**What the exercise asks**
State the number of lines in the following material that contain the string "Размещение", and nothing else.

**The data**
--- START ---
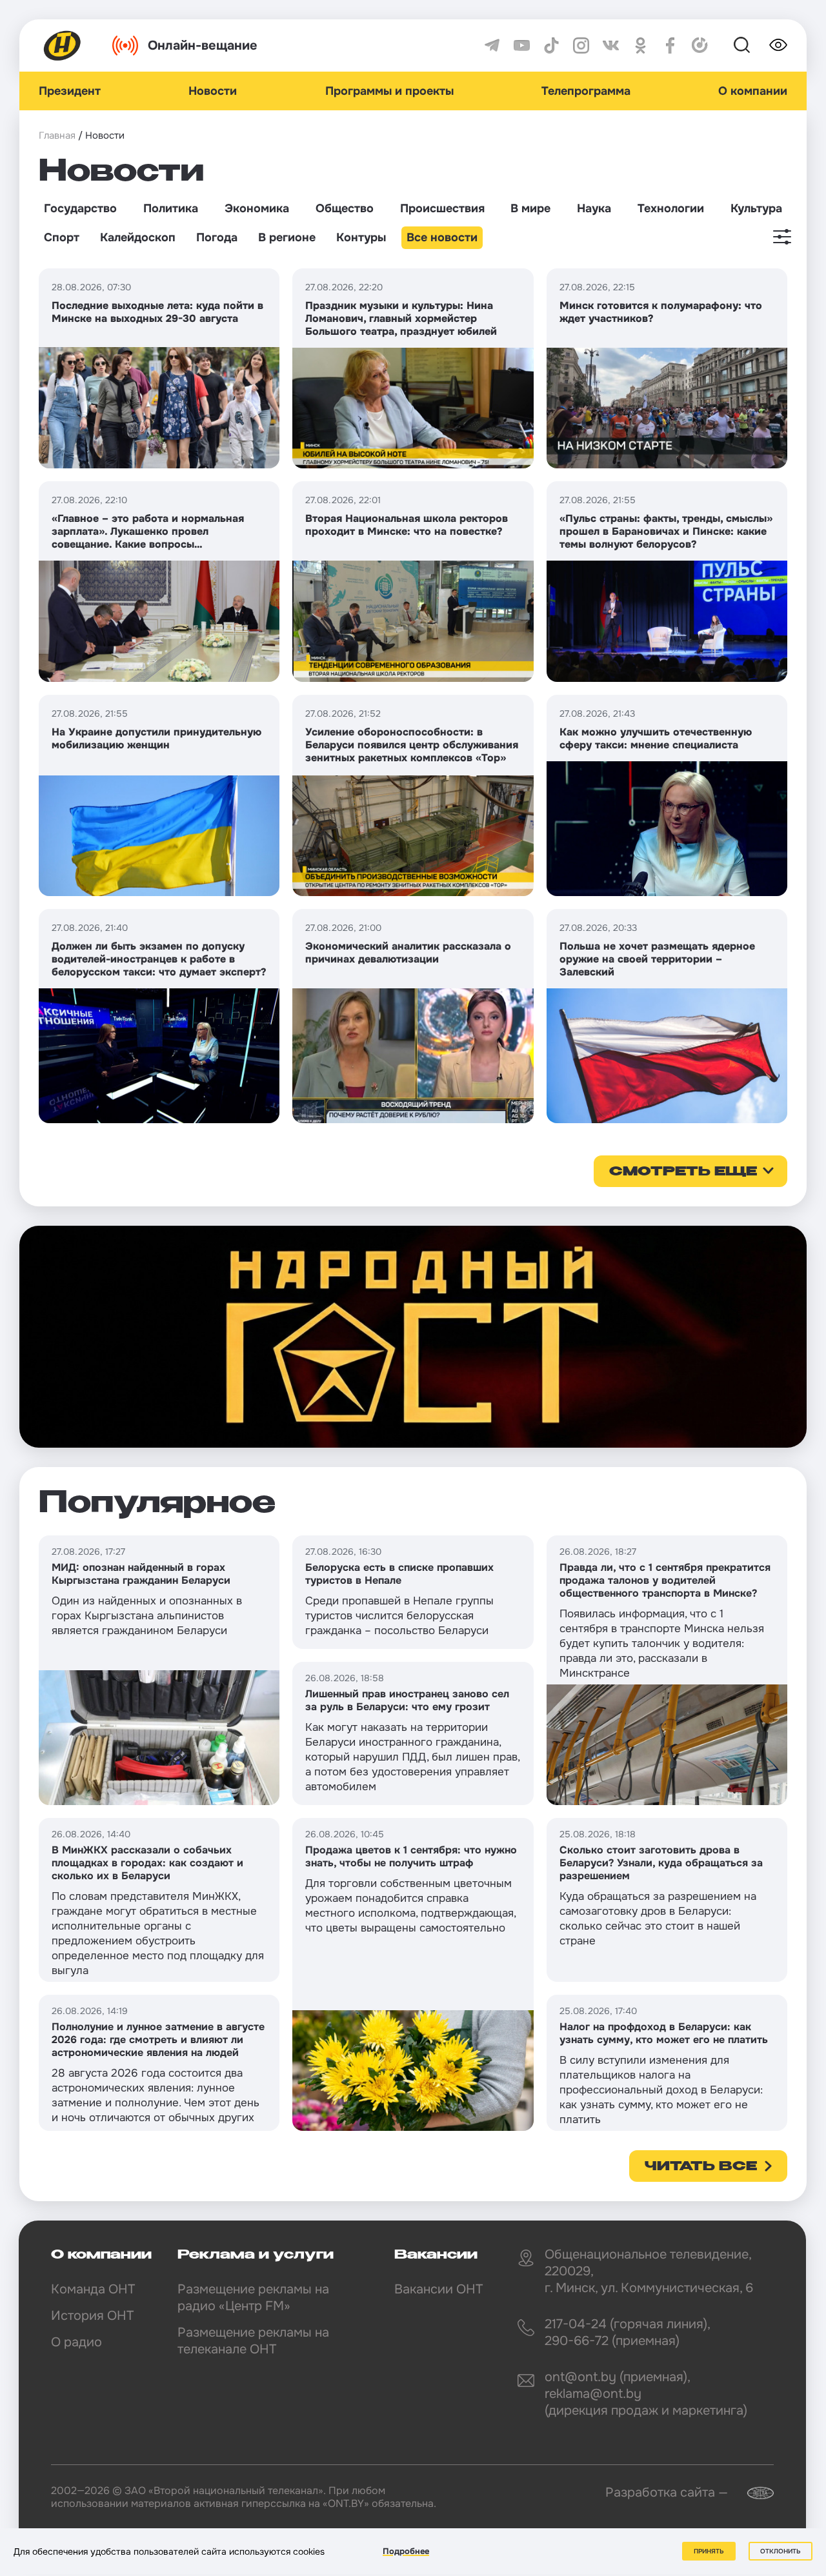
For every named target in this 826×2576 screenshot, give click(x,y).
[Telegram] (492, 45)
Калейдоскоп (138, 237)
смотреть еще (683, 1172)
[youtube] (522, 45)
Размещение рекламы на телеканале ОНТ (253, 2340)
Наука (594, 208)
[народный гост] (413, 1337)
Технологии (671, 208)
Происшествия (442, 208)
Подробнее (406, 2551)
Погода (216, 237)
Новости (212, 91)
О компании (752, 91)
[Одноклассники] (640, 45)
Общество (345, 208)
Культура (756, 208)
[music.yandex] (700, 45)
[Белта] (752, 2493)
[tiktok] (551, 45)
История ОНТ (92, 2316)
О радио (76, 2342)
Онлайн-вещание (202, 45)
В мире (530, 208)
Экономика (257, 208)
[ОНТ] (62, 45)
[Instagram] (581, 45)
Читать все (701, 2167)
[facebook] (670, 45)
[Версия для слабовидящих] (778, 45)
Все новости (442, 237)
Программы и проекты (389, 91)
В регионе (287, 237)
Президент (70, 91)
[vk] (611, 45)
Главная (57, 135)
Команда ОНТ (93, 2289)
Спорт (61, 237)
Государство (80, 208)
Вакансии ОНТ (438, 2289)
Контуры (361, 237)
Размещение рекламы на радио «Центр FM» (253, 2297)
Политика (170, 208)
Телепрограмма (585, 91)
--- END ---
**Answer area**
2